J’espère que Vous aurez reçû ma lettre du 11 de ce mois. Mr. le Comte de Gollovin me fournit présentement une occasion de Vous repondre à celles que Vous m’avez fait l’honneur de m’ecrire le 9 et le 22 de Janvier. Ces honnête cavallier est très en peine pour son fils qui est à Berlin : car il y a très long tems qu’il n’en a pas reçû des nouvelles : il avoit donné ordre de congédier Dinos sur le champ et de mettre son fils dans une bonne pension, mais jusqu’ici il n’a rien appris ni de Dinos ni de son fils. Je me suis donc chargé de Vous prier Monsieur et très-honoré Oncle, de vouloir bien Vous informer de la situation présente du jeune Comte de Gollovin, de sa conduite, de ses études et de communiquer là-dessus Vos pensées et Votre bon conseil ou à moi ou directement au Chambelan Comte de Gollovin, qui se flatte que Vous ne lui réfuserez pas cette grace, vû la sincere amitié que Vous lui avez toujours temoigné, comme il demeuroit encore à Berlin : le Comte Vous auroit ecris lui-même, si le rétour de la cour et ses fonctions auprès d’elle ne l’empechoit pas. Un Savant suedois m’assege depuis quelques semaines avec un petit ouvrage de sa composition, qu’il souhaite de rendre public, sous des conditions acceptables : comme c’est un pauvre garçon qui ne vis que des informations qu’il donne à la jeunesse et que l’Academie imperiale ne paie pas les ouvrages qu’on lui présente pour faire imprimer, surtout des ouvrages de cette trempe ; il m’a tant tourmenté, qu’il m’a enfin fait promettre, que je Vous enverrai un contenû précis de son ouvrage en Vous priant en même tems de tâcher de pouvoir le vendre à quelque libraire. Quant à l’ouvrage même, j’ai été forcé de le parcourir, et j’y ai trouvé plusieurs propositions très paradoxes et singulieres, désorte qu’il n’auroit pas même été permis à l’Academie de le rendre public : je crois cependant que cet ouvrage ne manquera pas d’amuser plusieurs lecteurs, et d’ailleurs il ne contient rien qui soit contraire à la religion et aux bonnes mœurs : il contient environ 25

25 feuilles ou 100 pages en folio ecrits en mêmes charactères que le conspectus ci-joint. Je Vous demande mille pardons Monsieur et très chèr Oncle de la peine que je Vous donne ; on a trop insisté et j’ai été obligé enfin de ceder. En tout cas Vous pourriez aussi donner cette commission à quelque autre de ma connoissance qui soit moins occupé que Vous l’etez. par exemple à Mr. Bernouilli. Des qu’on aura trouvé un libraire qui voudra bien donner 1 ½ à 2 Ecus pour chaque feuille, je pourrai Vous envoïer tout l’ouvrage avec le XIme Tome des Commentaires qui vient de paroitre. Le 1mer Volume du Calcul Integral et le premier tome des lettres écrites à une princesse d’Allemagne sont aussi achevés, et Vous en récevrez des exemplaires par la même occasion : j’ai retouché le second tome de ces lettres, celui-ci ne contiendra que des matières de Metaphysiques, et il sera achevé dans quelques mois : il en paroitra en même tems aussi une traduction russe. Rien ne transpire ici du Secret, dont Vous avez eu la bonté très chèr Oncle de me faire confiance ; c’est-à-dire de la lettre que Vous avez ecris à S.M.I. par ordre du Roi et au nom de l’Acad. de Berlin. Il est juste que je païe confiance par confiance et que je Vous rende secret pour secret.

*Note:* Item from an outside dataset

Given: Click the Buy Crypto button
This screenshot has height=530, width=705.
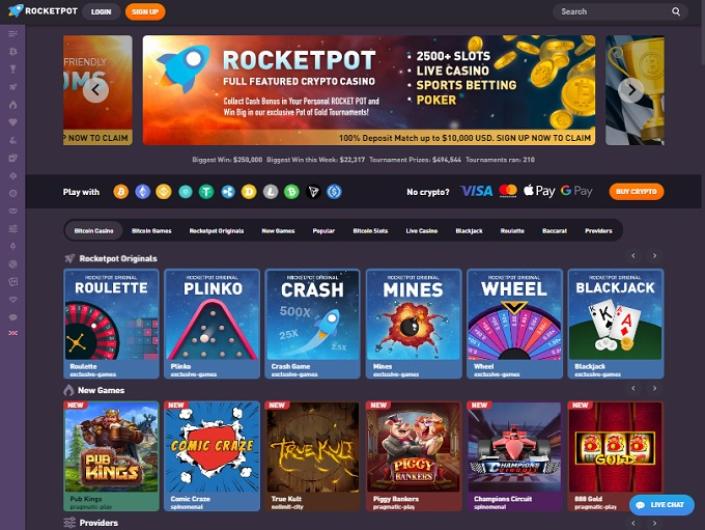Looking at the screenshot, I should (636, 192).
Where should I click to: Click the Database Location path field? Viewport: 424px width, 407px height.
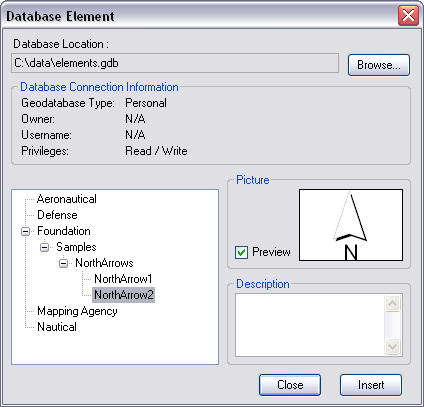point(175,63)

Il n’y a pas longtems que mon père recût une lettre du Prince Dolgorovki de Berlin qui lui récommande un mémoire du horlogeur Hugenin, dans lequel celui-ci offre à S.M.I. ses très humbles services et promêt de mèner encore avec lui trois illustres savans, membres de la Commission établie auprès de l’Academie de Berlin ; ces illustres savans sont, le Prof. Sultzer, le Prof. Castillon, et le troisième qui ne veut pas se nommer ajoutant qu’il espère qu’on le devinera, c’est sans doute Mr Lambert. Je ne comprend pas ce qui a pû porter ces Messieurs à quitter leurs postes de Berlin. le premier ne demande que la direction d’une nouvelle fabrique universelle des horloges qu’il veut établir ici ; le second prétend que S.M.I. erige en sa faveur une nouvelle Academie militaire de la quelle il veut être le Directeur general ; le troisieme veut établir aux depens de l’Academie ou de la Couronne une fabrique des lunettes acromatiques et le quatrième ne veut qu’augmenter le lustre de l’Academie Imperiale. Mon père envoïa ce mémoire et la lettre du prince Dolgorucki avec quelques reflexions de sa façon sur le savoir et le caractère de ces messieurs au Comte d’Orlov ; celui-ci présenta le tout à S.M.I. mais Elle n’a pas encore jugé à propos de se declarer. Tout ce ci, Monsieur et très chèr Oncle que tout ce-ci reste sous le sceau du plus rigureux secret.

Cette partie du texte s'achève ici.